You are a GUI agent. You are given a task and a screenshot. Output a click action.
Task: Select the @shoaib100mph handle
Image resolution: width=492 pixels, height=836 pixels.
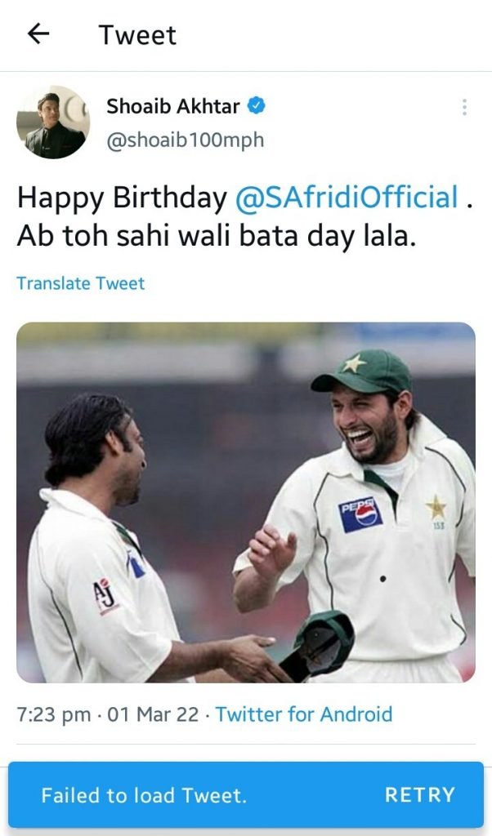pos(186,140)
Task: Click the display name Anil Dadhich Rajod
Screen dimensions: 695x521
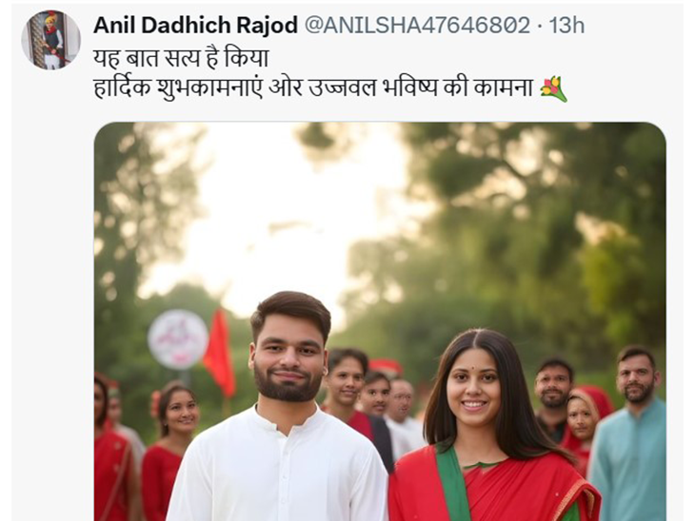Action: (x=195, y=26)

******************************

### Work request
Please return the lines from the line with "Task: Click the" through the last line of the data, both included, exactly, and without pictures.

### Written reply
Task: Click the display name Anil Dadhich Rajod
Screen dimensions: 695x521
Action: (x=195, y=26)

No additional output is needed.